In private houses, special rooms were allocated for glaciers - usually basements or dugouts. In winter and spring they were filled with ice, which were cut on the rivers. The ice melted, but slowly. Deep underground he could last until the end of summer. All the heat reaching the glacier was spent on melting ice, and the temperature in the room remained low.
It was difficult to equip such a glacier in city apartments, and in the 17th-18th centuries, glacier cabinets appeared. Well crafted closet had ventilation but insulated the food inside from the heat outside. In that thick outer wooden walls served as insulation for the glacier, as well as steel and zinc panels of internal compartments.
The temperature in such room glaciers was slightly higher than in vegetable compartments of today's household refrigerators: 7 °C vs. usual 3-4°С. This allowed the storage of perishable products, but only while maintaining a constant amount of ice or snow. in winter in Petersburg, from where this glacier came to the museum, in snow and ice there is no lack. And in the summer, ice could be bought without much difficulty: they the owners of large underground glaciers, who had been storing ice since spring, traded.
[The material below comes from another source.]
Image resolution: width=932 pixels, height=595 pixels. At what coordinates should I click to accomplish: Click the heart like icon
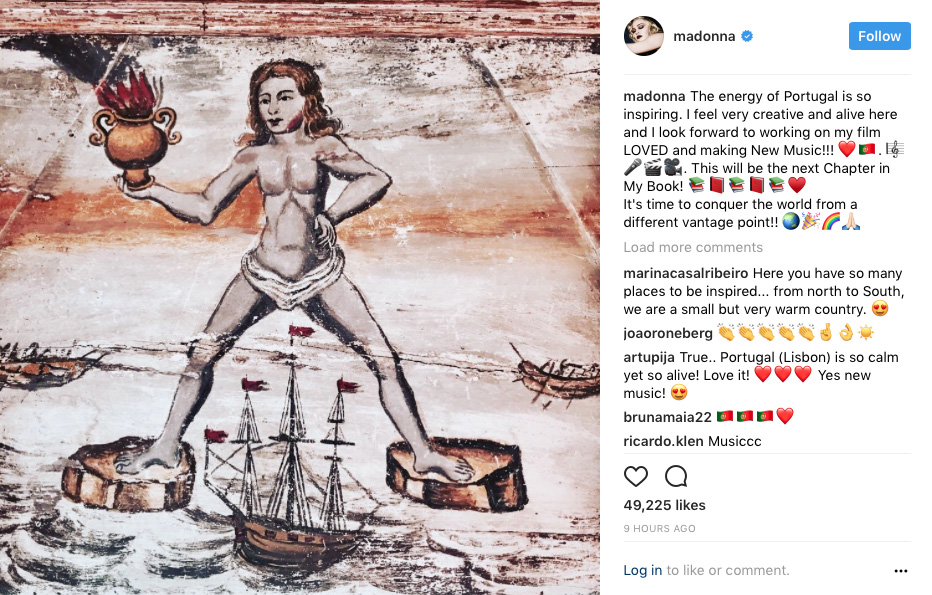click(x=635, y=476)
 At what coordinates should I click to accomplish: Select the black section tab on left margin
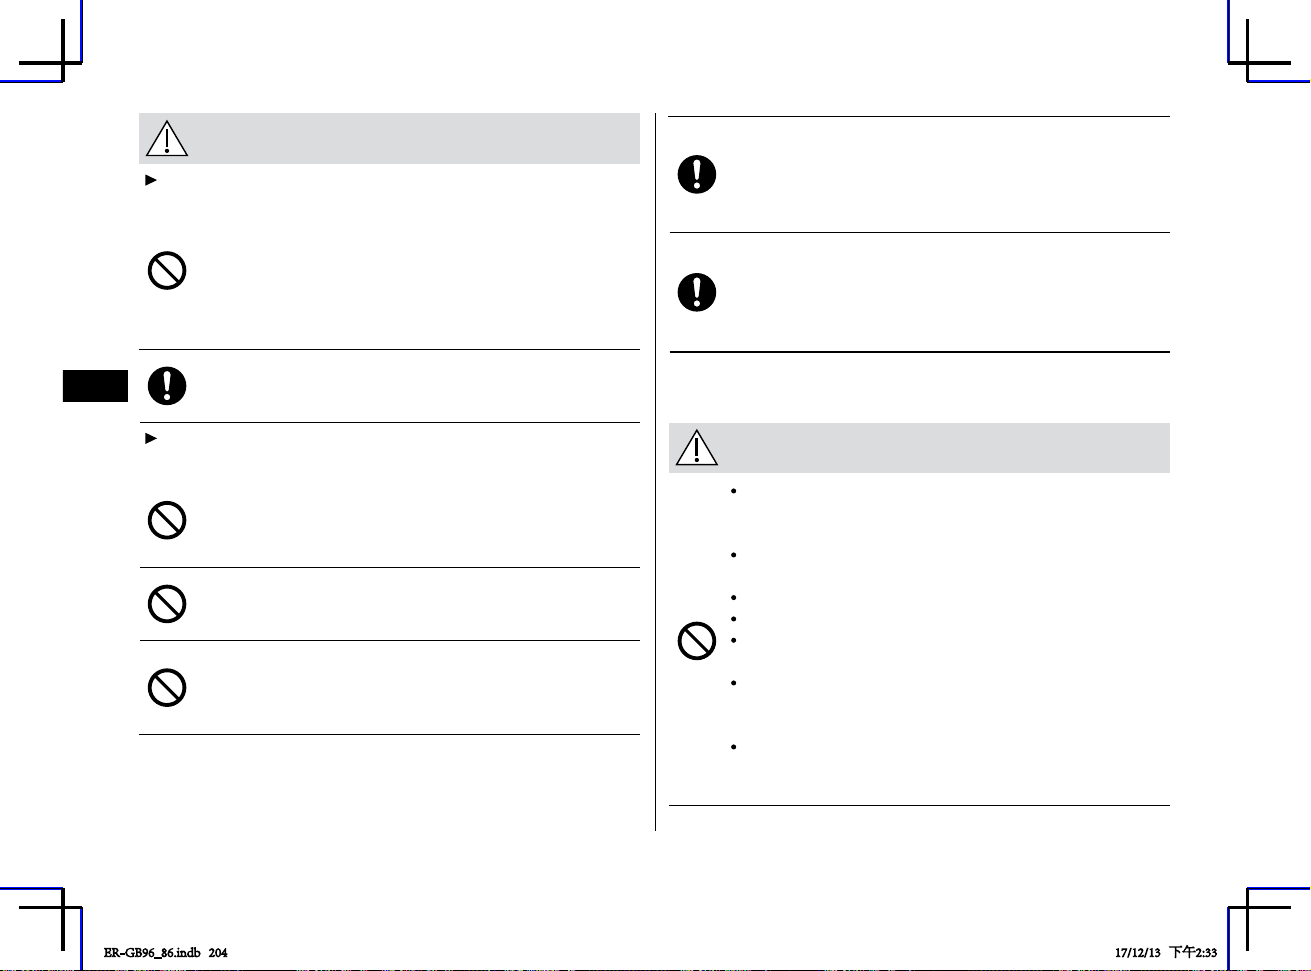click(x=96, y=385)
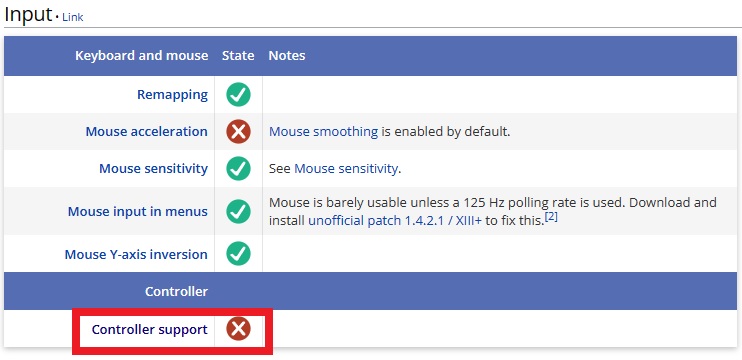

However, they could even buy ice for a home refrigerator inhabitants of the southern countries. By the end of the 19th century, a global industry had formed ice trade: from the northern latitudes, blocks were transported in the holds of ships and delivered all over the world. Even in India and Australia it was possible make ice cream or toss a couple of ice cubes into a cocktail. Trade ice, like ice cabinets, existed long after the invention compressor refrigerator - up to the middle of the last century.
Inside such refrigerated cabinets there were special compartments for ice or snow.